Ce jour-là donc, elle était partie assez tôt, comme à son habitude. En temps normal, quand elle arrivait au club, seul Curtis, le patron, était présent. Lui connaissait évidemment son identité et l'aidait à la préserver. Mais ce soir-là, il n'était pas seul. Un employé était avec lui pour l'aider à décharger un nouvel arrivage de boissons. Pas n'importe lequel de surcroît. Dorian, un ancien ami à elle durant leur scolarité à Poudlard. Un garçon avec lequel elle échangeait une correspondance assez particulière, composée d'énigmes en tout genre qui leur permettait de se dévoiler petit à petit l'un à l'autre. Puis ils s'étaient perdus de vue à leur sortie de l'école. Quand il fut embauché par Curtis, Linn aurait pu l'accueillir à bras ouverts. Mais elle n'en avait rien fait.
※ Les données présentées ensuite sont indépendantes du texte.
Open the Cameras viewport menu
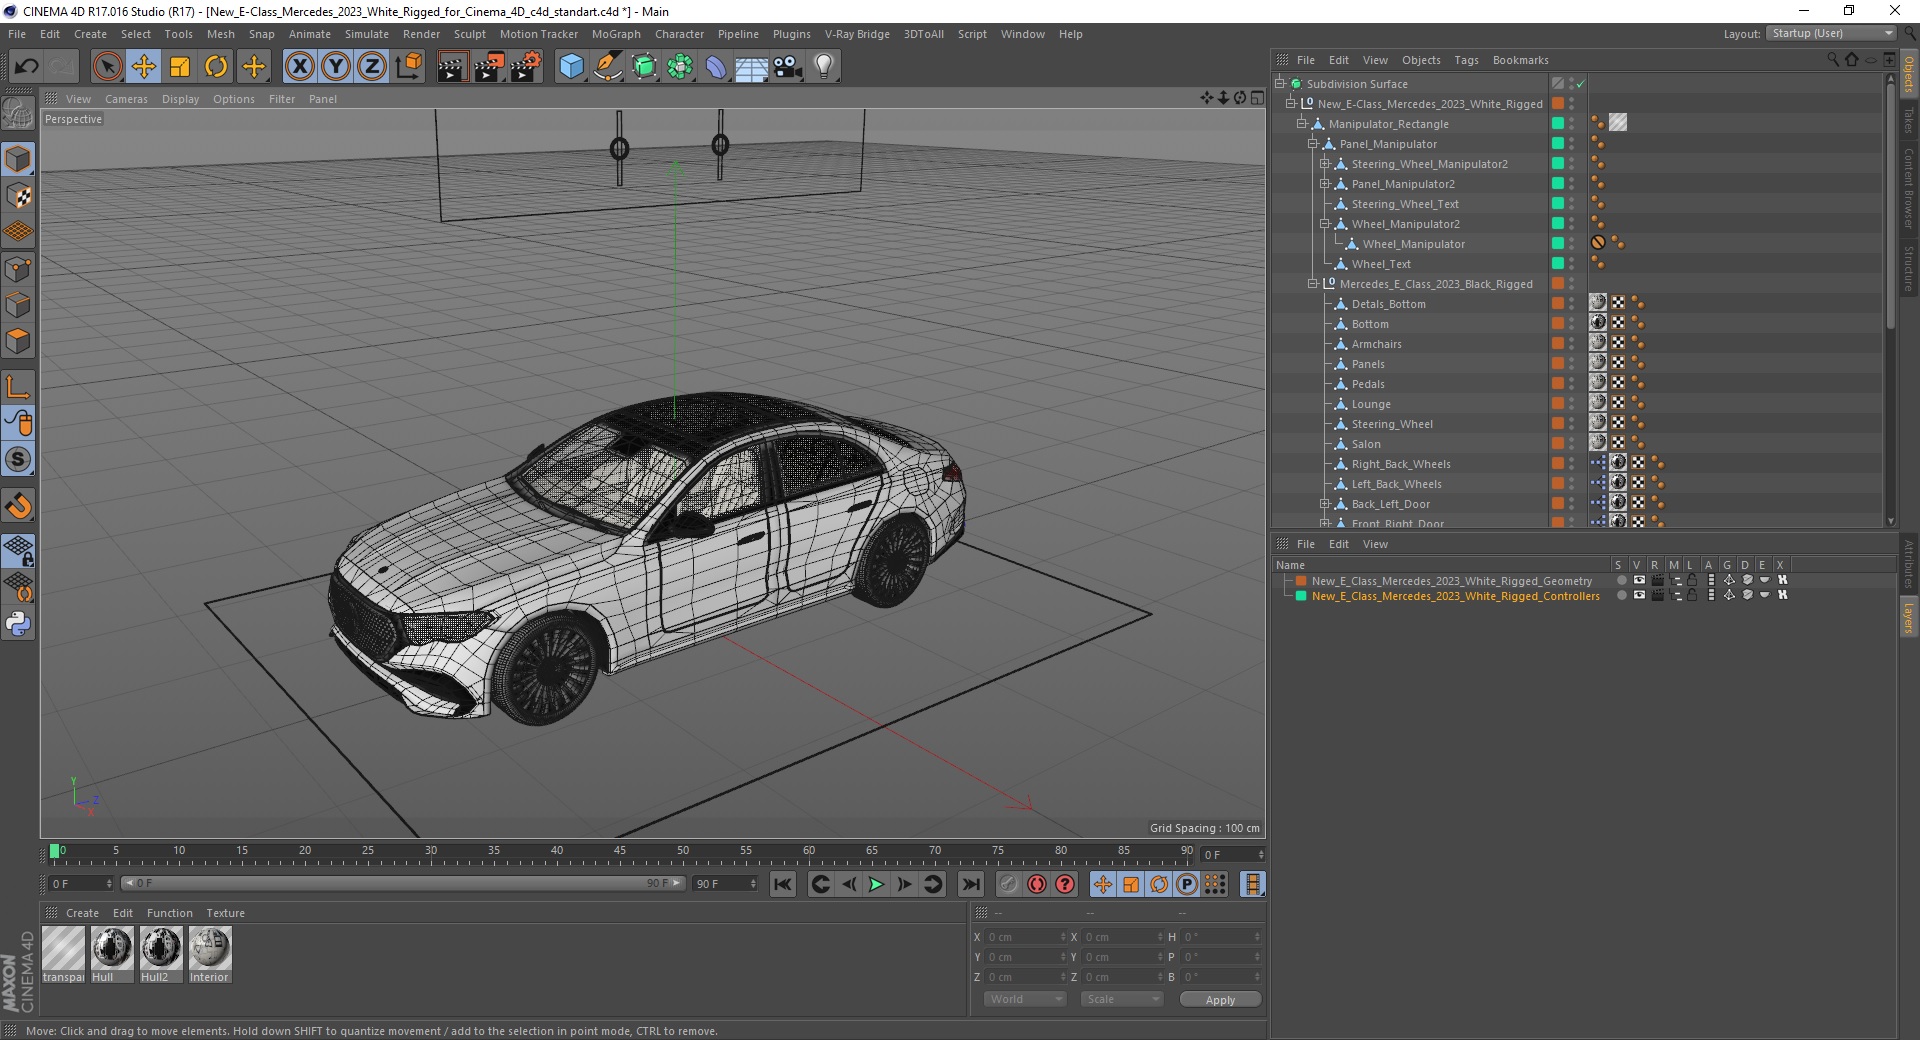The height and width of the screenshot is (1040, 1920). pos(126,99)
Au contraire, elle avait persisté dans son anonymat, parce qu'elle avait un peu honte de ce qu'elle devait faire pour gagner sa vie. Dorian, qui était un sang-pur de Serpentard, ne s'était jamais moqué d'elle contrairement à ses camarades, mais elle s'était toujours senti inférieure malgré tout, et avait à présent trop honte de n'être qu'une strip-teaseuse alors qu'elle était une bonne élève à Poudlard et voulait prouver aux sangs-purs qu'une bâtarde pouvait être une aussi bonne sorcière qu'eux. Bien sûr, se retrouver dans ce cabaret n'était pas vraiment un échec puisqu'elle faisait cela pour poursuivre sa formation. Mis tout de même, qu'une orpheline sans aucune racine fasse ce travail était un peu cliché, et elle détestait les clichés. De ce fait, elle ne s'était pas dévoilée à Dorian.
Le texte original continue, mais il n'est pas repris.